We sit at the dining table, passing potatoes and vegetables, and my 10-year-old son suddenly announces that Bryan and Maya* are having a baby. …
We all stare at him across the table.
“Who’re Brian and Maya?” my husband finally asks into the silence.
“Our neighbors,” my son says, exasperated. “The ones at the end, facing that way.” He makes a fluttering motion with his hand. He looks from one of us to another, waiting for a light of recognition, but when we all continue to stare blankly, he shakes his head and goes back to his potatoes. …
My son has become like the cruise director of our neighborhood. He knows who lives in each house, how many kids they have, what their dogs’ names are, and even when and where they go on vacation. He knows what all the adults do for a living, when they’re home, what kind of car they drive, and, in some cases, what they have for dinner on any given night.
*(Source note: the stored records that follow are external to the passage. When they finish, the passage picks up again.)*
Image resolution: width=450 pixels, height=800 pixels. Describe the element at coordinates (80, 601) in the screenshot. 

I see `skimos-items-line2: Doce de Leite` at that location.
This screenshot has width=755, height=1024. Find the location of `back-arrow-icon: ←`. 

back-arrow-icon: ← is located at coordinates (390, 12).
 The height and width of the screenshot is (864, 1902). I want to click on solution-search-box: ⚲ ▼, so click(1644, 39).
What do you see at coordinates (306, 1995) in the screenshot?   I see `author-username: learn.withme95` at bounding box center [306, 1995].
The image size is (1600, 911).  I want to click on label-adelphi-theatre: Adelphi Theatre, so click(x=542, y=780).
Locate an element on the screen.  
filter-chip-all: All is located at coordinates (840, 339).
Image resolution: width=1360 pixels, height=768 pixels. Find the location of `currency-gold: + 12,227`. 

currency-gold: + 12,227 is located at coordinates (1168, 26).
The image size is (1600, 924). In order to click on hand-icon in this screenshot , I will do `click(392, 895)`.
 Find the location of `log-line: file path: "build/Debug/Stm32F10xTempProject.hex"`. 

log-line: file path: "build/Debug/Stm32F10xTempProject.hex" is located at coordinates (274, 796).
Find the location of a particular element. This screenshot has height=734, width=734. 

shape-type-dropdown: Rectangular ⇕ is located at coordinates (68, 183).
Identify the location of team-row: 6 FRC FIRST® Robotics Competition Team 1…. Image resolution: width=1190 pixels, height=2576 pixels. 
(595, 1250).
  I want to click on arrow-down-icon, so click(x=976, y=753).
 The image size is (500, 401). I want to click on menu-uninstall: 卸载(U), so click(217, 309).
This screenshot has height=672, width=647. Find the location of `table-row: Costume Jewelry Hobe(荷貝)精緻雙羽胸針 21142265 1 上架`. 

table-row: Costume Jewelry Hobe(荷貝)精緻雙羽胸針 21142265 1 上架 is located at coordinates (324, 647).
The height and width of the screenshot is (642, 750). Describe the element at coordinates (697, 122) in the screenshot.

At first, when he was 7 or 8, I used to tease him that he was like Dennis the Menace. Back then, he was the only young child in our little courtyard, and he’d go from garage to garage and say hi to all the adults who seemed to know him. Our neighbor at the end – a 19-year-old kid who always drove his car too fast – would actually stop at Target on his way home and buy Nathan sidewalk chalk from time to time. Another neighbor at the other end would let Nathan sit in his garage and wear his motorcycle helmet while he was tooling with the machine. The young marrieds next door would invite him into their kitchen, where Cate would make guacamole for him and Justin would let him watch the work he was doing on an old BMW he was refurbishing on the weekends.
This summer, however, we have an explosion of new families and new children, and now the courtyard is filled with kids who are all in single digits, all riding bikes and scooters and squealing with water balloons and sidewalk chalk. Nathan is actually the oldest. Now he’s less like Dennis the Menace and more like the cruise director. If he’s inside, our doorbell rings every 15 minutes with another child asking if he’ll come play. Last weekend, one adult neighbor came over and brought our family a Tupperware container of salsa “that Nathan always likes,” and another came over late on Saturday to bring us an entire pan of barbecue ribs “because Nathan missed the neighborhood cookout.”
Chris and I have been woefully uninvolved neighbors for the last several years. We were really friendly and active in courtyard barbecues in the early days – when we first moved in 13 years ago, and every family on our street had a child under 5 – but since then, the old families have moved out, and we just haven’t had the energy to keep introducing ourselves to the new ones. I’m truly happy for the other young marrieds on our block when they become friends with each other – I think it’s important when you’re first starting out. But now we’re like the “old ones” at the end, and just keep to ourselves. (Our oldest child says, “We’ve become that family.”)
But Nathan changes that for all of us. He’s our good-will ambassador. Everyone knows him and, by association, they’re all really nice to us. We’re Nathan’s mom, Nathan’s dad, Nathan’s brother and Nathan’s sister. …
But the kid is always teaching me something new about myself. And now I’m learning that I’ve become pretty unfriendly over the years. I fall into the comfort of old friends, family, former coworkers, friends from high school – people I’ve known forever and who fill my life. But that familiar comfort also makes me closed off to new acquaintances more often than not, and I really should knock it off.
Maybe I’ll go introduce myself when I return the Tupperware container and rib pan. … Maybe we’ll even join the next courtyard barbecue. …
How about you? Are you less open to new friends as you get older? Or maybe more?
*All names changed to protect the don’t-want-to-be-Googled. …
I think that is so cool that Nathan is so “connected” to his neighborhood! He is the one that all the little kids are gonna remember when they get older and he has gone off to college and married – and the one that all the parents are gonna want their kids to be like! I love it =) As for you being the “old” couple that keeps to themselves…that’s ok. I think when we are younger we are looking for people to share advise or maybe someone to make play dates with, etc. I know the older I get, the less I go out. I find myself just comfortable being home. Of course, working a lot doesn’t help either! At least the neighbors all know you aren’t the creepy people to not get halloween candy from…you are all good by association, right!!